You should begin grading yourself on your nutrition tracking and aim for a 75% weekly success rate. Plan meals in advance so you’ll have the following meal schedule and foods already cooked for the week.
3. Major Progress: Month 3 – 5
Phase three is the time to truly assess where you are with your goal and adjust accordingly. Up to this point, you have started to see some very good results for yourself if you’re following your plan. Routine should be on its way to the norm and you should no longer feel as if you are “dieting”, or struggling to lift an extra 5% on your 5R sets. Following a reasonable daily caloric prescription should be easy, and things should be moving forward nicely.
If you are behind where you think you should be, then examine your diet and ask yourself where you can improve. Keep in mind, the initial weight comes off at a much faster rate than the final amount of desire weight. The Law of Diminishing Returns kicks in after a while and you have to work smarter rather than harder. If your progress has stagnated or your results have reached a plateau then chances are you can make little adjustments that can get you going again.
The most common mistake at this time? Seeing weight loss stall and thinking that the answer to breaking a plateau is to cut even more calories.
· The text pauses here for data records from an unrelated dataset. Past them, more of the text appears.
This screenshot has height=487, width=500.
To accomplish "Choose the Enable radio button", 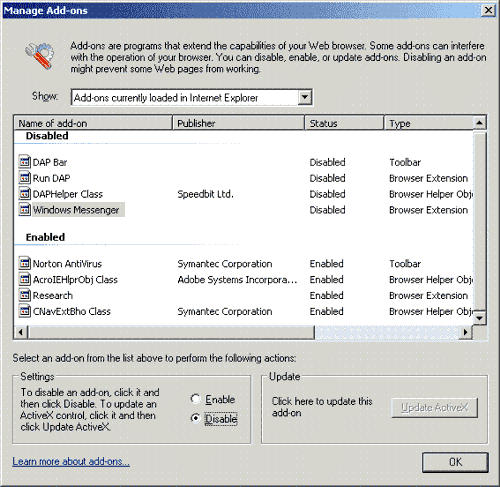I will click(196, 399).
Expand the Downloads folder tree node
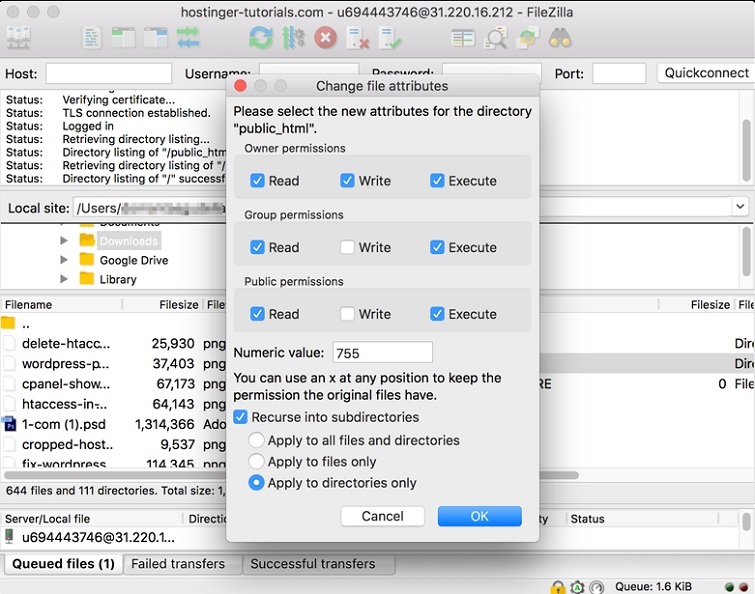 pos(64,241)
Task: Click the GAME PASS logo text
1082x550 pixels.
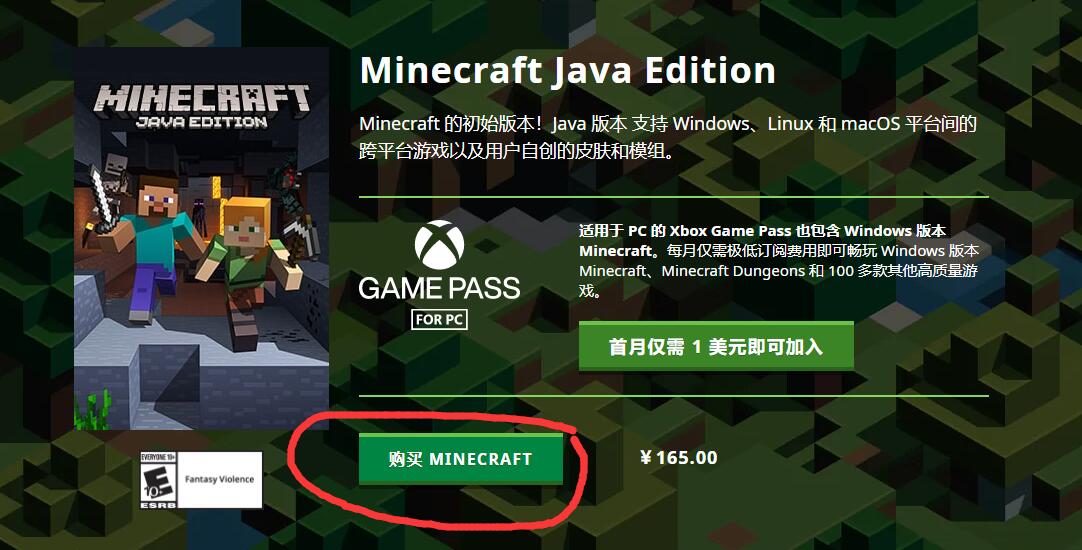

Seeing strength stall and thinking the answer is to lift more often. Do not make this mistake.
An all too common behavior I observe in the gym is when folks see results, they think the answer is to take what they are doing and put it on adderall. To do more. Harder. Two a days. Cut carbs.
The real strategy here is to stay the course with very minor tweaks in your plan that can be easily discussed in a few minutes with your coach.
4. Lifestyle Change: 6 Months+
Somewhere around the six month period you should expect to hit your goal if you’re going about it the right way. But more often than not, a funny thing occurs along the way.
You sort of begin to not care about your initial goal. You likely begin to get very into how your body can perform. You care less and less about what the scale says to you and more about your physicality. Your initial goal seems like a silly, distant memory. You’ll notice that you have gradually and unmistakably had a paradigm shift with how you view diet and nutrition. You begin to realize that you are not “restricting” foods so much as you are avoiding calories that serve you no purpose. You’ll begin to understand the concept of fueling yourself rather than eating for pleasure and you’ll no longer have the constant cravings you once did.
The ultimate fitness and nutrition goal, and the path to long-term success, is to train yourself and your mind to implement permanent lifestyle changes, to not see any foods as off limits and to have a healthy relationship with food and exercise. In my experience as a coach, if you reach the six month mark of dedication, then you’ve made it past the breaking point and are well on your way to a more fit life.
In summary here is what you should realistically expect.
Month 1: Make positive behavioral changes and establish baselines.
Month 2: Initial fat loss and/or basic strength improvements.
Months 3 – 5: Making real strides towards your goal completion.
Month 6+: Full behavioral change.
Aim for behavioral changes you can fully adapt to after a few months and for the rest of your life you will enjoy a healthier, more fit version of yourself. I promise.